SUPPLIED MATERIAL section start
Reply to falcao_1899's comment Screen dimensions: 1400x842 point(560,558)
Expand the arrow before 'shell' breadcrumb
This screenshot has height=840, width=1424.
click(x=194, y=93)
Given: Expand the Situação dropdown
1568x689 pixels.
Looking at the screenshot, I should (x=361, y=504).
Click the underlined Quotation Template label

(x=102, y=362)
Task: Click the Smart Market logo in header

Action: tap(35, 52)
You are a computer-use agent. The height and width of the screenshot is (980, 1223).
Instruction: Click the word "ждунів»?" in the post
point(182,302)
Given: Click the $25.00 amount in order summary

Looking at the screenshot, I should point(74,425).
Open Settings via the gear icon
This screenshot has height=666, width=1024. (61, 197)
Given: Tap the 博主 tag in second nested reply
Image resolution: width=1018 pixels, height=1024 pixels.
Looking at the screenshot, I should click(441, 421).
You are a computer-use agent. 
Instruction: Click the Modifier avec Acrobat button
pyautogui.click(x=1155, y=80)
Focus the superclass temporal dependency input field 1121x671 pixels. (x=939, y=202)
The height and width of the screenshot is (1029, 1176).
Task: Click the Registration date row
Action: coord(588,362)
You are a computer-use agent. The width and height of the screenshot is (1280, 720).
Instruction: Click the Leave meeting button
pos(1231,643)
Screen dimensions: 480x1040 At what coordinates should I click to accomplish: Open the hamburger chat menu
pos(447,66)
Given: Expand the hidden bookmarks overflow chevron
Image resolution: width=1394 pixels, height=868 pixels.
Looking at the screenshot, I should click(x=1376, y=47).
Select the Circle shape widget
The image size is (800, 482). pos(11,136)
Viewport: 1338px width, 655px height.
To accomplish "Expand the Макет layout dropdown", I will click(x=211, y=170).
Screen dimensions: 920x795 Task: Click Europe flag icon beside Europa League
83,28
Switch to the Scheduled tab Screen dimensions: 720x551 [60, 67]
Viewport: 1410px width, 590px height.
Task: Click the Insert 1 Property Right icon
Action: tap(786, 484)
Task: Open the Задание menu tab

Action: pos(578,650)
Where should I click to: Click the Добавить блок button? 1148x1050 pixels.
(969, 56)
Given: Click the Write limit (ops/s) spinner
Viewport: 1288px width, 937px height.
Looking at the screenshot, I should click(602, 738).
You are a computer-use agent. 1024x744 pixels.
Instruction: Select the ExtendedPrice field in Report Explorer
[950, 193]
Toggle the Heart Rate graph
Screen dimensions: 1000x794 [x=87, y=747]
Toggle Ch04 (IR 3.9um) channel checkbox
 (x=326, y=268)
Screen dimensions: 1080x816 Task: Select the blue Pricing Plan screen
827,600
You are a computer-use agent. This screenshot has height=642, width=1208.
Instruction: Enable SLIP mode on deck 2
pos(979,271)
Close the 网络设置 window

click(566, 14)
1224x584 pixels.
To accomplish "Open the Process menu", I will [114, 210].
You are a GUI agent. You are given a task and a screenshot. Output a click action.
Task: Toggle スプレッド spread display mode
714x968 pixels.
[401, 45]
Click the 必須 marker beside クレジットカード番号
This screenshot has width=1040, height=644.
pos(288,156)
SUPPLIED MATERIAL section end
_PROMPT_.
Repeat the whole listing verbatim.

_RESPONSE TO THIS TASK_.
Reply to falcao_1899's comment Screen dimensions: 1400x842 point(560,558)
Expand the arrow before 'shell' breadcrumb
This screenshot has height=840, width=1424.
click(x=194, y=93)
Given: Expand the Situação dropdown
1568x689 pixels.
Looking at the screenshot, I should (x=361, y=504).
Click the underlined Quotation Template label

(x=102, y=362)
Task: Click the Smart Market logo in header

Action: tap(35, 52)
You are a computer-use agent. The height and width of the screenshot is (980, 1223).
Instruction: Click the word "ждунів»?" in the post
point(182,302)
Given: Click the $25.00 amount in order summary

Looking at the screenshot, I should point(74,425).
Open Settings via the gear icon
This screenshot has height=666, width=1024. (61, 197)
Given: Tap the 博主 tag in second nested reply
Image resolution: width=1018 pixels, height=1024 pixels.
Looking at the screenshot, I should click(441, 421).
You are a computer-use agent. 
Instruction: Click the Modifier avec Acrobat button
pyautogui.click(x=1155, y=80)
Focus the superclass temporal dependency input field 1121x671 pixels. (x=939, y=202)
The height and width of the screenshot is (1029, 1176).
Task: Click the Registration date row
Action: coord(588,362)
You are a computer-use agent. The width and height of the screenshot is (1280, 720).
Instruction: Click the Leave meeting button
pos(1231,643)
Screen dimensions: 480x1040 At what coordinates should I click to accomplish: Open the hamburger chat menu
pos(447,66)
Given: Expand the hidden bookmarks overflow chevron
Image resolution: width=1394 pixels, height=868 pixels.
Looking at the screenshot, I should click(x=1376, y=47).
Select the Circle shape widget
The image size is (800, 482). pos(11,136)
Viewport: 1338px width, 655px height.
To accomplish "Expand the Макет layout dropdown", I will click(x=211, y=170).
Screen dimensions: 920x795 Task: Click Europe flag icon beside Europa League
83,28
Switch to the Scheduled tab Screen dimensions: 720x551 [60, 67]
Viewport: 1410px width, 590px height.
Task: Click the Insert 1 Property Right icon
Action: tap(786, 484)
Task: Open the Задание menu tab

Action: pos(578,650)
Where should I click to: Click the Добавить блок button? 1148x1050 pixels.
(969, 56)
Given: Click the Write limit (ops/s) spinner
Viewport: 1288px width, 937px height.
Looking at the screenshot, I should click(602, 738).
You are a computer-use agent. 1024x744 pixels.
Instruction: Select the ExtendedPrice field in Report Explorer
[950, 193]
Toggle the Heart Rate graph
Screen dimensions: 1000x794 [x=87, y=747]
Toggle Ch04 (IR 3.9um) channel checkbox
 (x=326, y=268)
Screen dimensions: 1080x816 Task: Select the blue Pricing Plan screen
827,600
You are a computer-use agent. This screenshot has height=642, width=1208.
Instruction: Enable SLIP mode on deck 2
pos(979,271)
Close the 网络设置 window

click(566, 14)
1224x584 pixels.
To accomplish "Open the Process menu", I will [114, 210].
You are a GUI agent. You are given a task and a screenshot. Output a click action.
Task: Toggle スプレッド spread display mode
714x968 pixels.
[401, 45]
Click the 必須 marker beside クレジットカード番号
This screenshot has width=1040, height=644.
pos(288,156)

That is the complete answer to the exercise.